Abstract of the article:
 
Canção do Mar, in a pop arrangement by singer Dulce Pontes, is probably the best known Portuguese song beyond its frontiers. Through the analysis of this music video, following the methodology of Carol Vernalis (2004), I realized that a great factor for this is the exploration of the connection between the sea and the Portuguese people, especially through the ethos of saudade (LOURENÇO, 1999). Despite this feeling of belonging between this people and the sea dating from the period of the Great Navigations (15th century), it was only in the 20th century, with the development of schooling, tourism and the action of cultural agents linked to heritage, that this feeling was consolidated, especially through propaganda, motivated by the Estado Novo and Expo 98, where the arts played a large role (JOÃO, 2015). In addition to architecture, literature, poetry and music, especially fado, it is essentially through the écran that this ethos is widely disseminated.

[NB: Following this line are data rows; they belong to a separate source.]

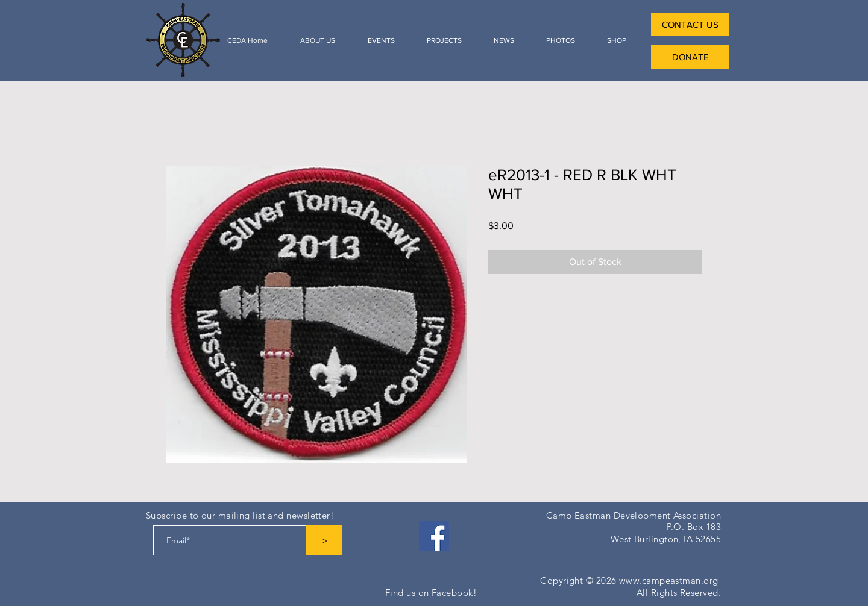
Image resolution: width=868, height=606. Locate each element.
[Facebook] (434, 536)
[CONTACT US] (690, 24)
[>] (324, 540)
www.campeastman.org (668, 580)
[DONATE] (690, 57)
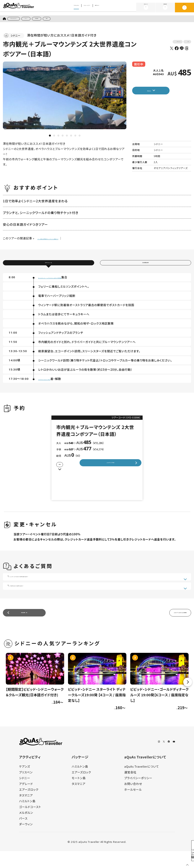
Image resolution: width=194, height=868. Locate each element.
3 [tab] (58, 137)
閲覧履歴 (165, 7)
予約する (160, 94)
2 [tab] (54, 137)
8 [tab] (80, 137)
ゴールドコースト (30, 824)
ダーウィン (26, 841)
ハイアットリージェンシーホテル (59, 385)
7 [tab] (75, 137)
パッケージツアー (89, 8)
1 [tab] (50, 137)
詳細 (68, 474)
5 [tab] (67, 137)
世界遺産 (62, 20)
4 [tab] (62, 137)
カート (184, 7)
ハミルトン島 (27, 818)
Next (188, 699)
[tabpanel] (65, 97)
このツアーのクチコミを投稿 (162, 628)
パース (23, 835)
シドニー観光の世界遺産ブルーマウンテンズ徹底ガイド (73, 240)
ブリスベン (26, 789)
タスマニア (26, 812)
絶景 (78, 20)
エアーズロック (29, 806)
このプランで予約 (110, 473)
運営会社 (130, 789)
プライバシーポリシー (138, 795)
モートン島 (79, 795)
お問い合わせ (133, 801)
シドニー (45, 20)
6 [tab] (71, 137)
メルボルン (26, 830)
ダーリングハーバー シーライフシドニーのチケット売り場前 (77, 284)
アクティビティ (64, 8)
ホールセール (133, 806)
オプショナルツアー (21, 20)
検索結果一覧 (24, 628)
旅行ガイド (112, 8)
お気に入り (146, 7)
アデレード (26, 801)
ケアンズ (25, 783)
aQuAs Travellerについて (141, 783)
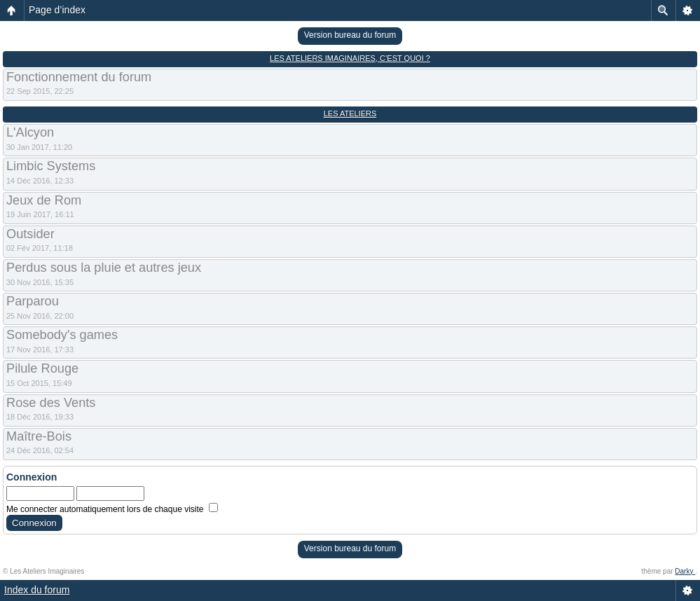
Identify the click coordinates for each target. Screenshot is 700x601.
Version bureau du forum (350, 35)
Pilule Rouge (42, 368)
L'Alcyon (30, 132)
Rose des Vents (50, 403)
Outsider (30, 234)
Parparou (32, 301)
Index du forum (36, 590)
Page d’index (57, 10)
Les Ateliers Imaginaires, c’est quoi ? (350, 58)
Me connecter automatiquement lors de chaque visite (112, 509)
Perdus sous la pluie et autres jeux (104, 268)
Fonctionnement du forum (78, 77)
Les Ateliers (350, 113)
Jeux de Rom (43, 200)
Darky (685, 571)
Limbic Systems (50, 166)
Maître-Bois (39, 436)
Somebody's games (62, 335)
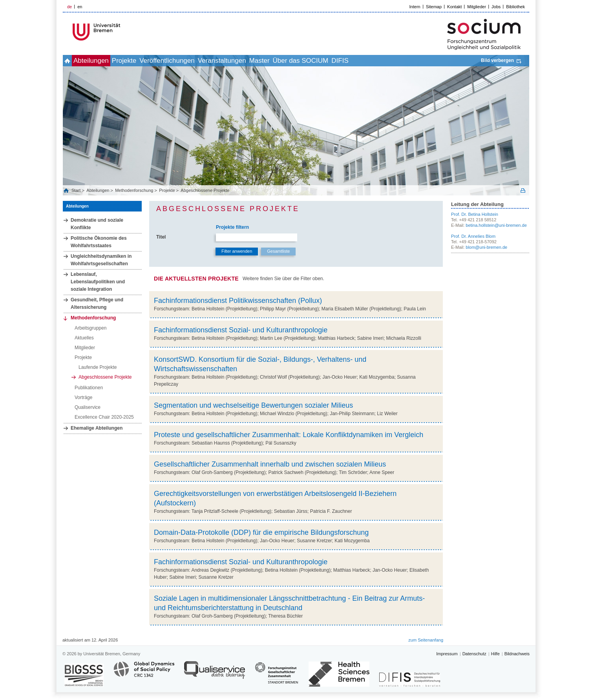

I analyze Amália Rodrigues' version of this song in Os Amantes do Tejo (1955), filmed in the village of Nazaré́ in Portugal. In 1993, Dulce Pontes released it music video. In 2011, Garrett McNamara enters the Guinness Book of Records, after surfing the biggest wave in the world, in Nazaré, which promotes a huge growth in local tourism. In addition to being completely in black and white, suggesting nostalgia, both Dulce Pontes’ music video and Amália’s film highlight the suffering of the people of the sea, with music and images as the great vehicles of saudade.